■ **REQUIRED ACTION**
A word-for-word copy is needed of the line containing "The height and" and every line after it through the end of the records below, leaving out all pictures.

■ **SUPPLIED MATERIAL**
==========

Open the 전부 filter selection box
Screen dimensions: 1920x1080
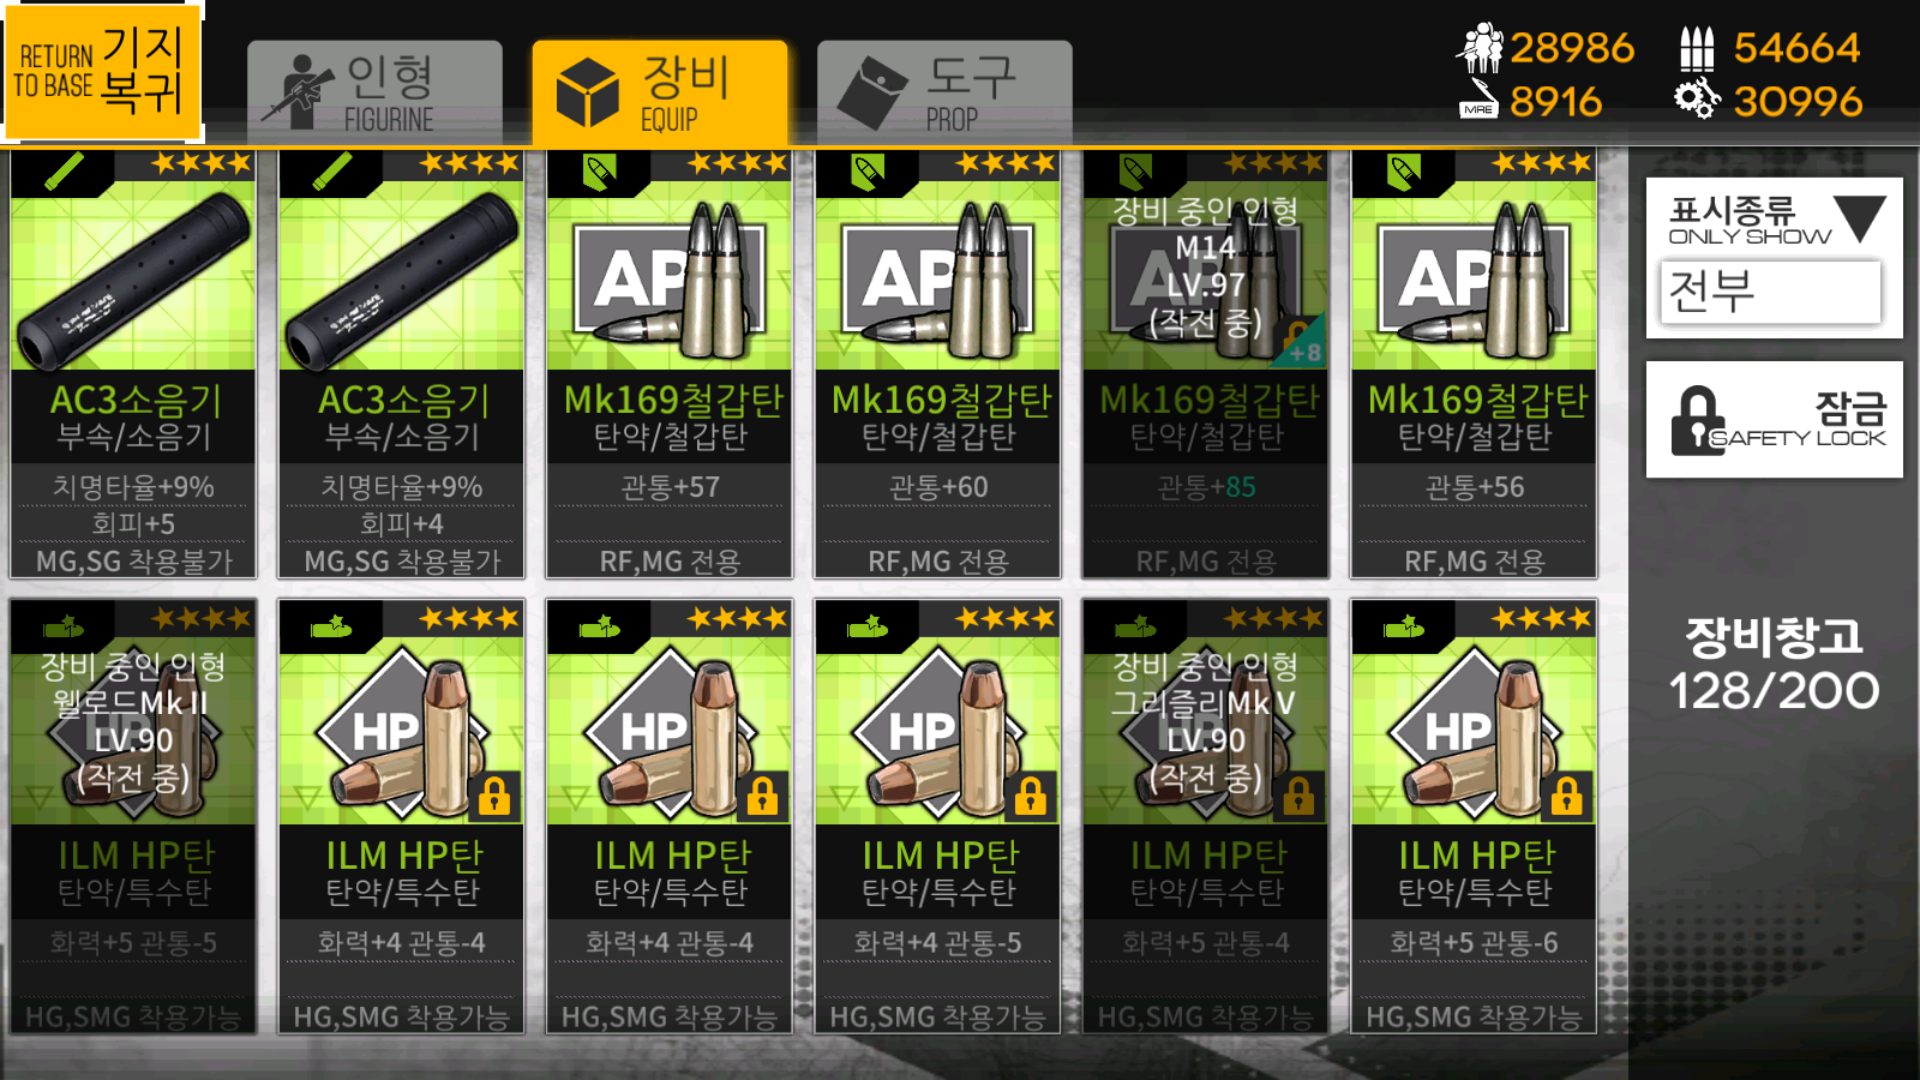pos(1770,292)
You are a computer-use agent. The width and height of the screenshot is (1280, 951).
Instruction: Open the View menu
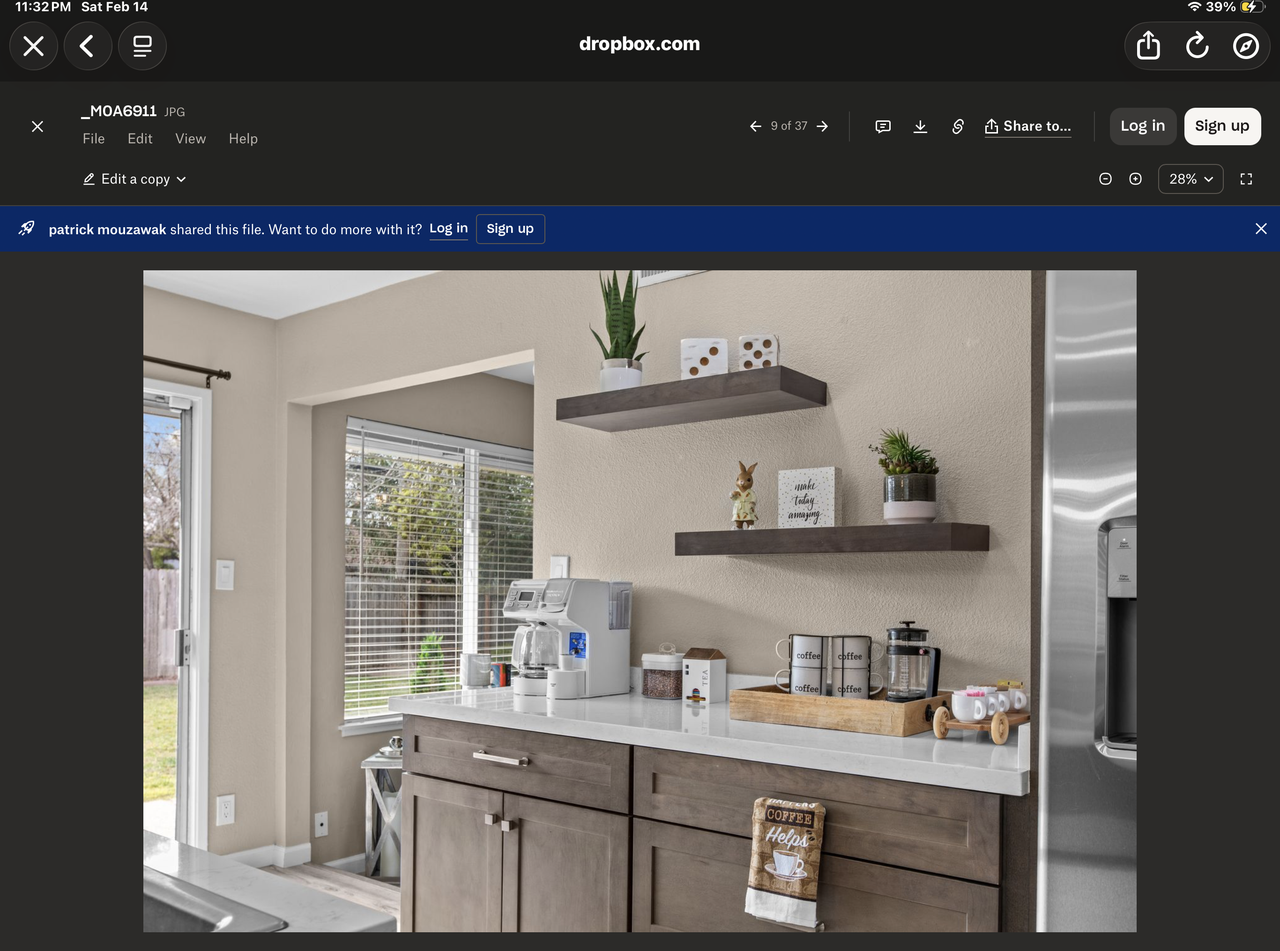tap(190, 139)
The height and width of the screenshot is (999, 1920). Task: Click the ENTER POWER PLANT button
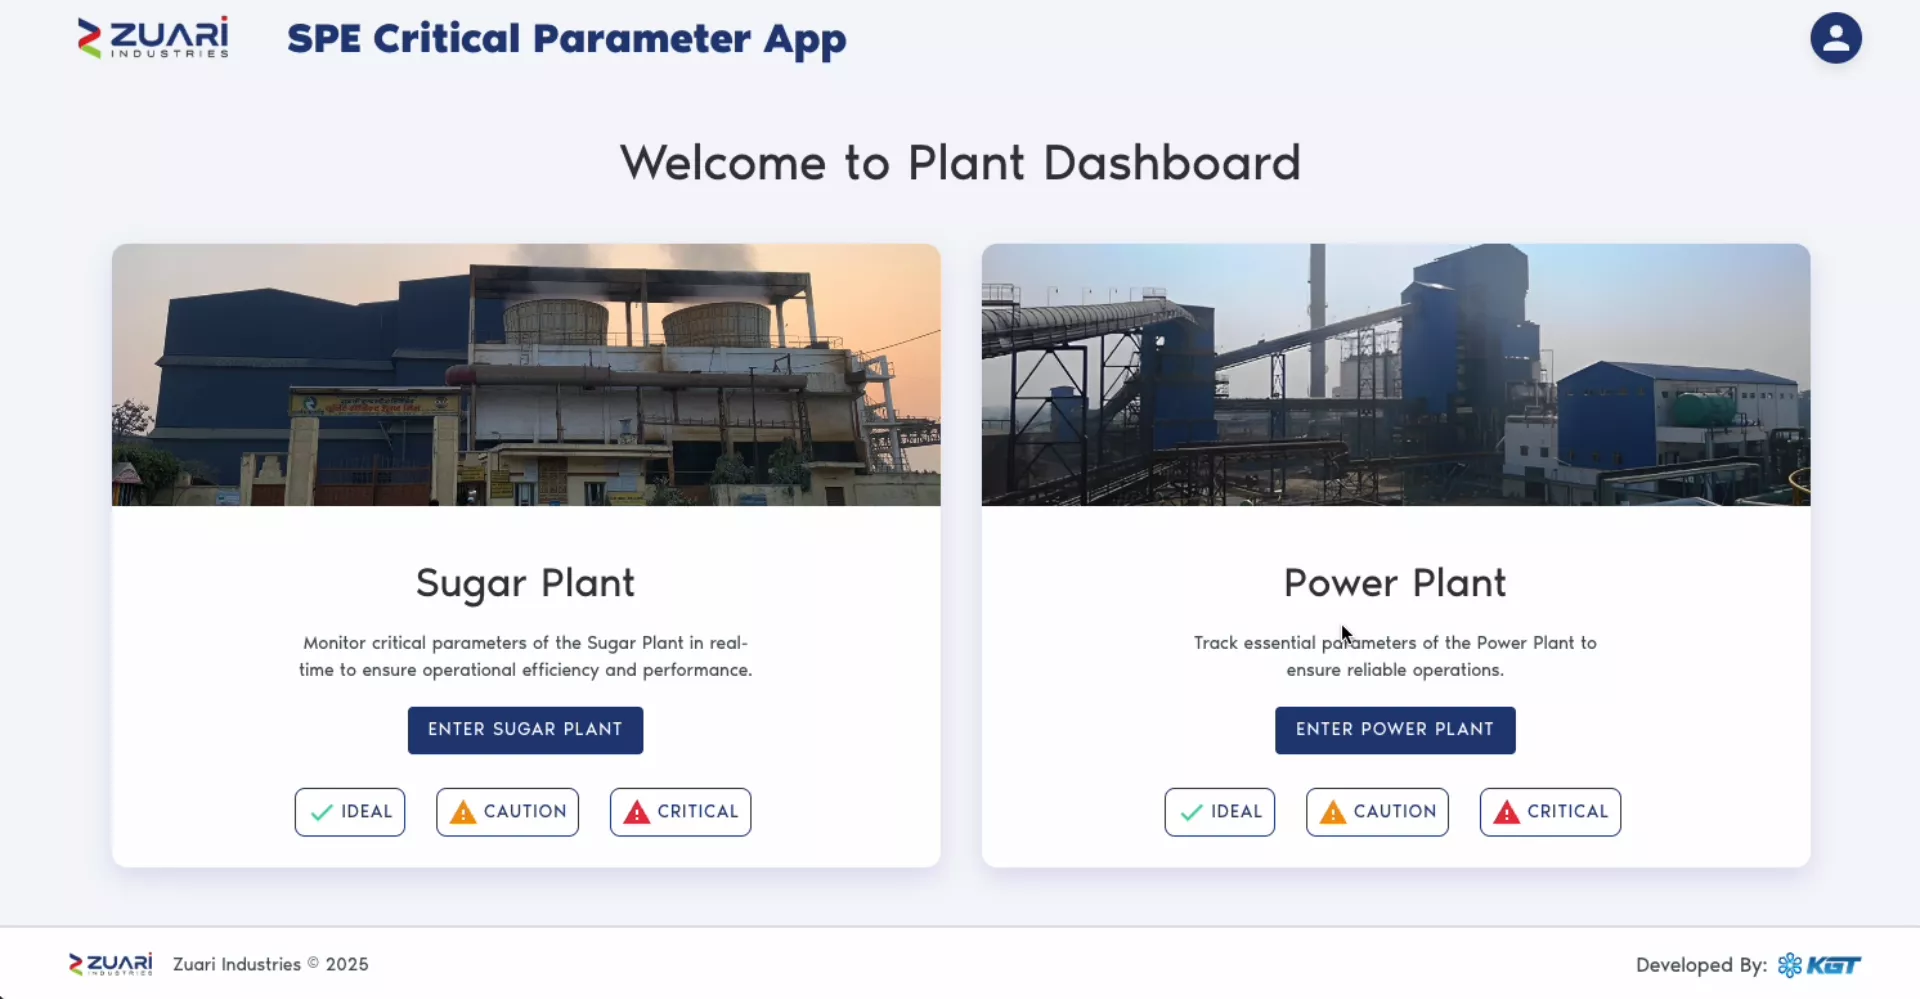point(1395,730)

==========

■ **EXPECTED OUTPUT**
The height and width of the screenshot is (999, 1920). Task: Click the ENTER POWER PLANT button
point(1395,730)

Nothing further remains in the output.